- A7 Sportback takes on 5-series GT and CLS
- German trio fight it out for the premium coupe crown
- Find out which is the car company drivers' choice
Audi's A7 Sportback vs BMW 5-Series GT vs Mercedes-Benz CLS
The Audi A7 Sportback fits into a niche occupied by the Mercedes-Benz CLS and the BMW 5-series GT but which of the three is the better proposition for the company car driver? We've crunched the numbers and here's what we found.
Economy and performance
The A7 Sportback comes with four engines, two petrol (2.8-litre with 204bhp and 3.0-litre 300bhp) and two diesels (3.0-litre with either 204bhp or 245bhp). In its most efficient incarnation - the 3.0-litre 204bhp diesel - the A7 returns 53.3mpg on the combined cycle, while hitting 62mph in 7.4 seconds. The quickest is the 3.0-litre 300bhp petrol, which hits 62mph in 5.6 seconds and returning 34.4mpg.

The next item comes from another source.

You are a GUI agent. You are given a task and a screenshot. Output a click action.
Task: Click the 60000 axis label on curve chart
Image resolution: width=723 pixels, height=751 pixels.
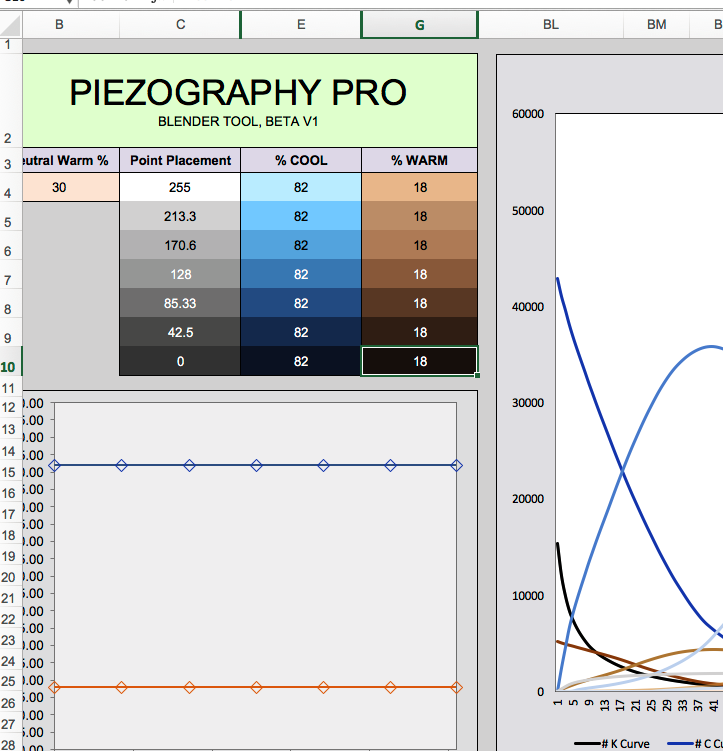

The CLS gets a choice of five engines. The cleanest is the 350CDI, which returns 37.2mpg with 224bhp. The fastest is the 63AMG, but this is unlikely to be the company car drivers' choice thanks to its 6.2-litre engine returning 19.5mpg.
BMW's 5-series GT comes with either the 535i or 550i petrol engines, with 306bhp and 407bhp respectively. The diesel engines to choose from are the 530d and the 535d, with 245bhp and 294bhp respectively. The cleanest is the 530d, returning 43.5mpg on the combined cycle.
Pick of the trio -
Audi A7 204bhp 3.0-litre. This iteration does it all - it'll return an average of 53.3mpg yet it all go from 0-62mph in 7.4 seconds.
Costs and company car tax bands
The most efficient derivative of A7 is the 3.0-litre diesel with 204bhp. Thanks to technology such as stop/start and Audi's continuously variable transmission, emissions of 139g/km CO2 mean the car sits in the 19% benefit-in-kind tax band. So, with a car with a P11d value of £44,000 a company car driver on the 40% pay scale should pay £279 per month in BIK tax.
BMW's 5-Series GT in 530d specification emits 173g/km CO2, placing it in the 26% company car tax band. This means for a company car driver a 5-series GT with a P11d value of £43,000 (est) will cost £372 per month on the 40% pay scale.
However the cleanest CLS you can buy is the 350 CDI, emitting 200g/km CO2 and hence sitting right up in the 32% company car tax band. So for a company car driver paying the higher 40% company car tax on a car with a P11d value of £49,000(est), the monthly cost will be £523 in tax alone.
Pick of the trio
Audi A7 - the stats tell a blunt story - it's the cheapest for company car drivers by a mile. A £100 a month saving cannot be sniffed at.
Boot space and practicality
In terms of boot space the CLS gets 505 litres, but you'll have to pay extra for folding rear seats to increase capacity further. However, while the 5-series GT gets 440 litres and the A7 Sportback gets 535 litres with their seats up, the rear seats can be folded to create 1,700 litres for the BMW and 1,360 litres for the Audi.
The latter two get a hatchback-style boot, making loading ungainly objects into the boot a much easier task. However, the 5-Series GT also has a clever split tailgate which adds an extra level of practicality over the other two cars.
The A7 Sportback suffers slightly with its sloping roof, meaning rear occupants over six feet tall may find the roof a tad closer than they'd like.
Parker's pick of the trio
BMW 5-Series GT - doesn't have the biggest capacity but its split tailgate puts it ahead of rivals for practicality
1st Audi A7 Sportback, 2nd BMW 5-Series, 3rd Mercedes-Benz CLS
All three offerings seat four adults fairly comfortably and they all have stylish interiors and enough kit to safely slot into the ‘premium' segment. On paper there's one clear winner. The A7 Sportback has the biggest boot with the seats up - although the BMW's split tailgate trumps it on practicality - and the cleanest, most efficient engine of the three cars. It's also significantly cheaper with regards to company car tax, saving nearly £100 each month over the BMW and around £250 over the Mercedes offering.